▶ **Instructions to follow**:
Could you repeat the listing below word for word, from its beginning through the line containing "tap(811, 321)", including that line, and leave the pictures out of your answer?

[Entries for locating text and elements]

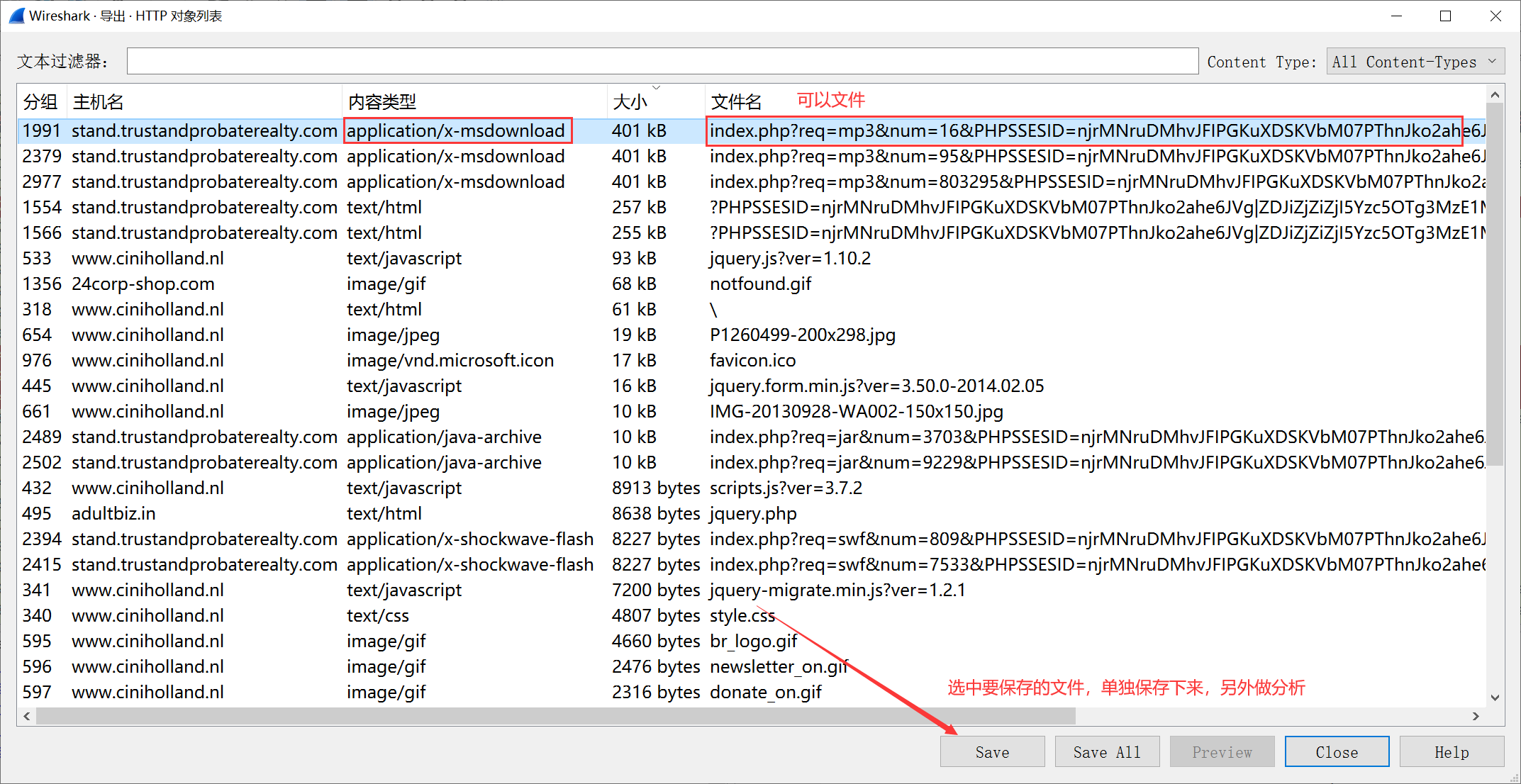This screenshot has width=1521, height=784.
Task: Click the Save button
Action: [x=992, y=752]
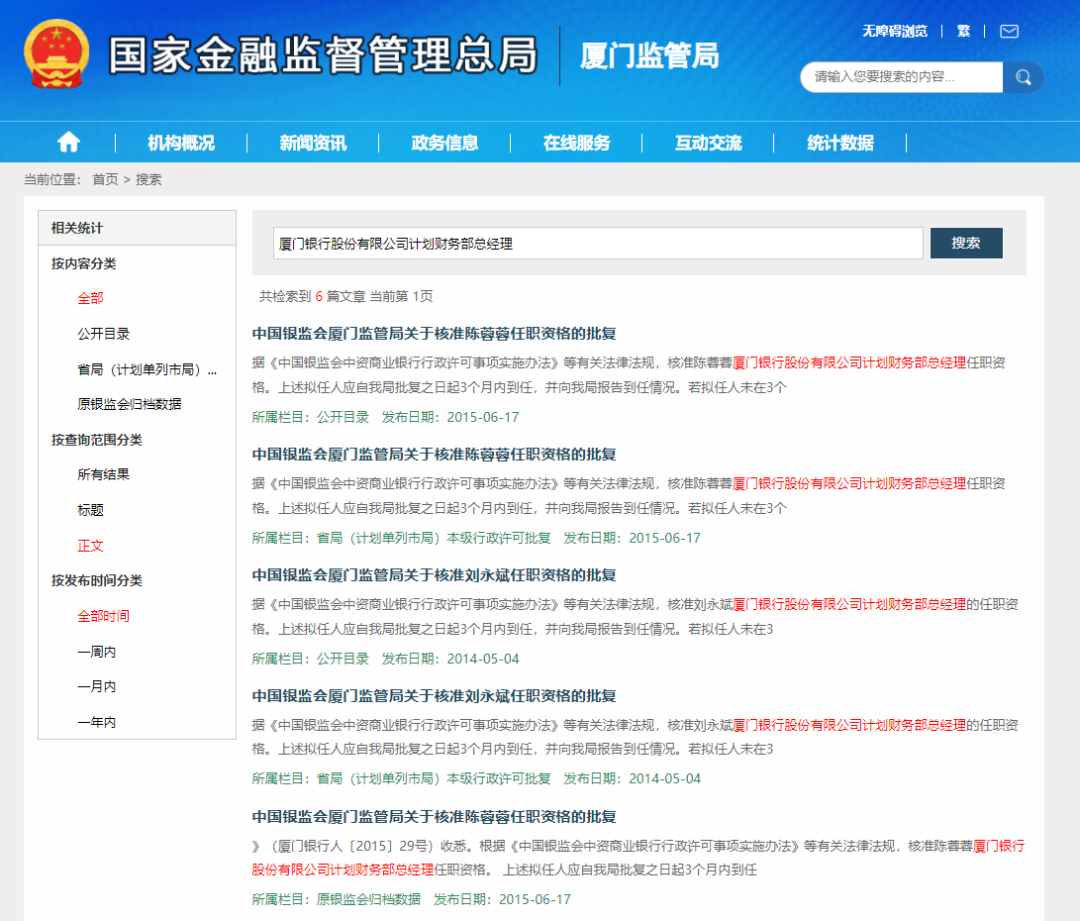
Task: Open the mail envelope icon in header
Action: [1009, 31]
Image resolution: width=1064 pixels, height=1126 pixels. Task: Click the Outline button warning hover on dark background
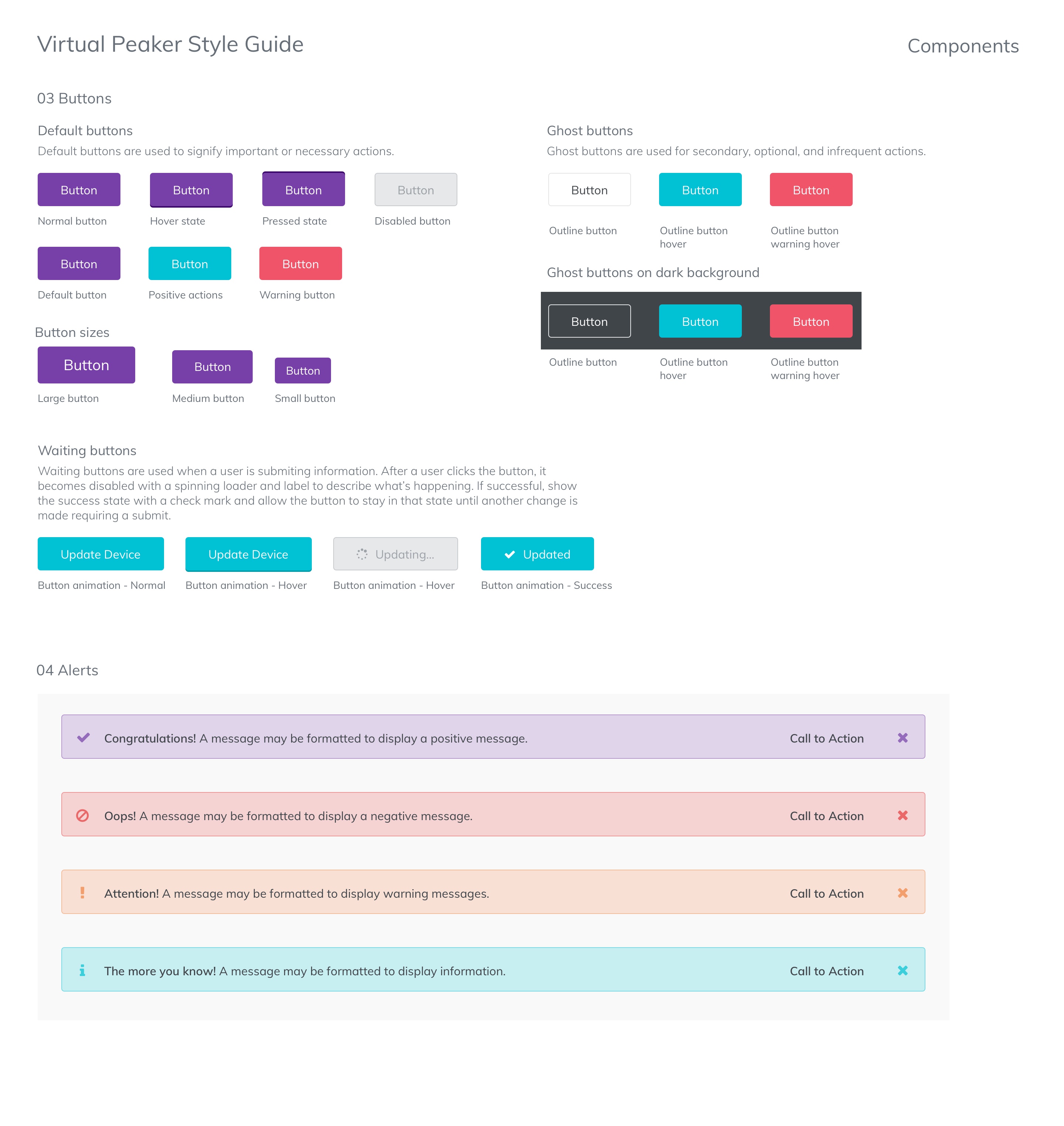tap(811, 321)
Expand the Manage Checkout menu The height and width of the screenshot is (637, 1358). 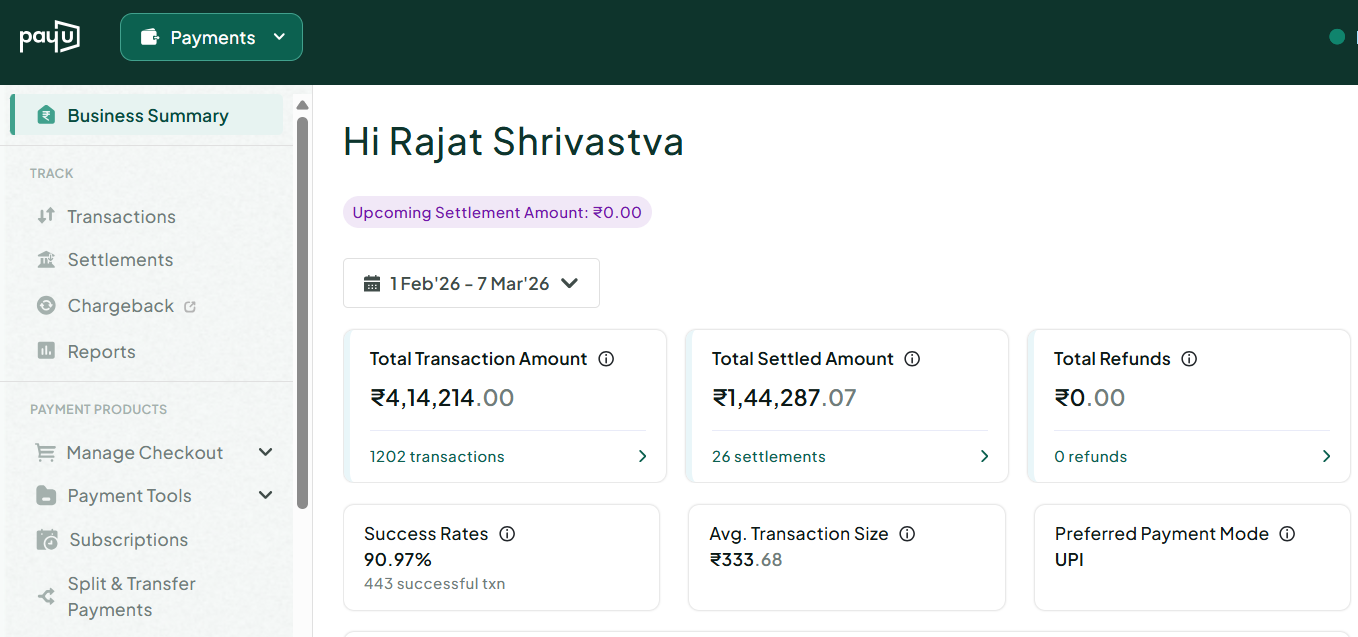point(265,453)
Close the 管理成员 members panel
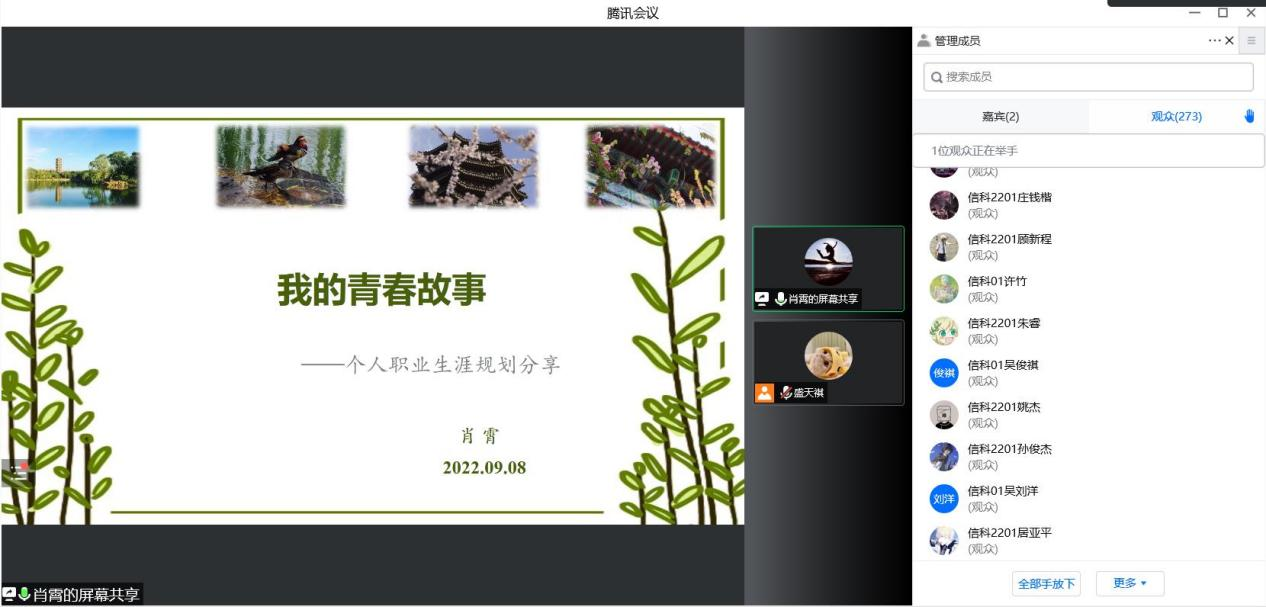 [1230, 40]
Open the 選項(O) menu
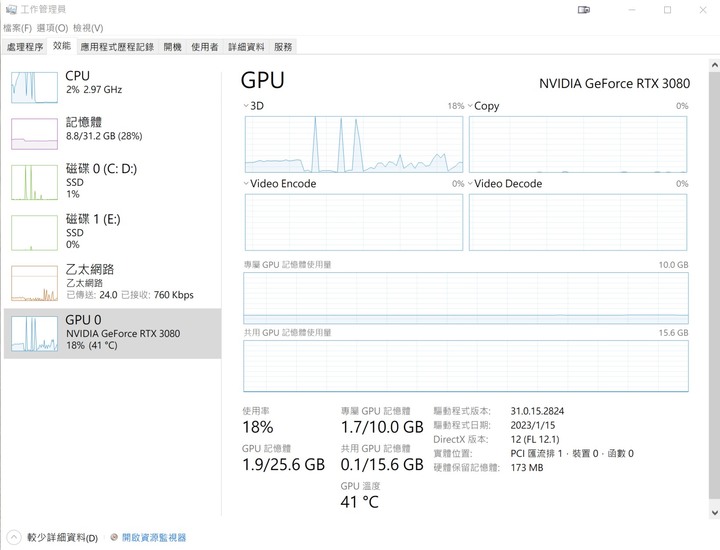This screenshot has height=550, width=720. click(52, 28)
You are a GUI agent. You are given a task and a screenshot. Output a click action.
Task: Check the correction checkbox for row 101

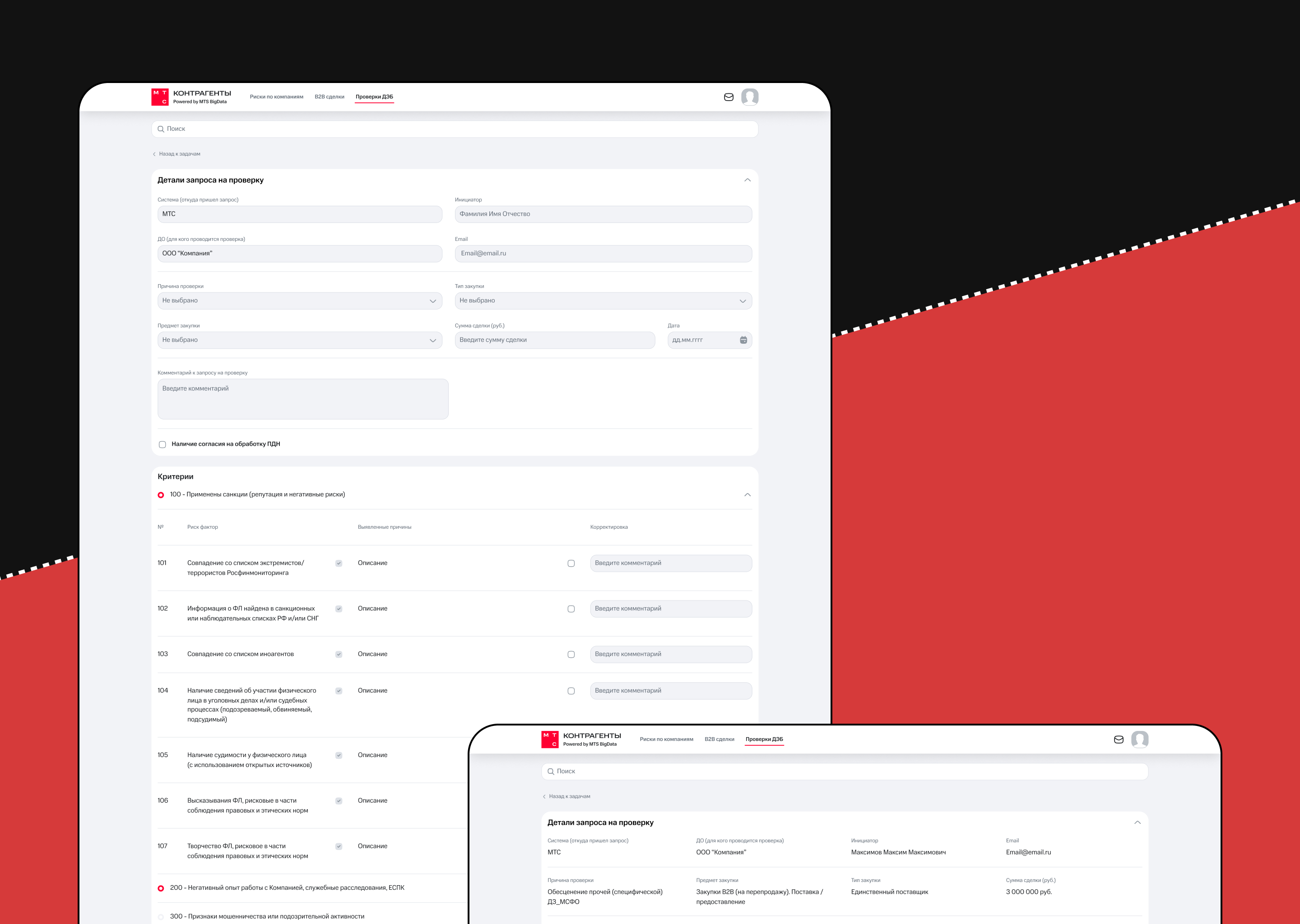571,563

▶ **Problem solution**:
This screenshot has width=1521, height=784.
Task: Click the Save button
Action: [x=992, y=752]
Task: Open the mail envelope icon in header
Action: [1009, 31]
Image resolution: width=1064 pixels, height=1126 pixels. Task: Click the Outline button warning hover on dark background
tap(811, 321)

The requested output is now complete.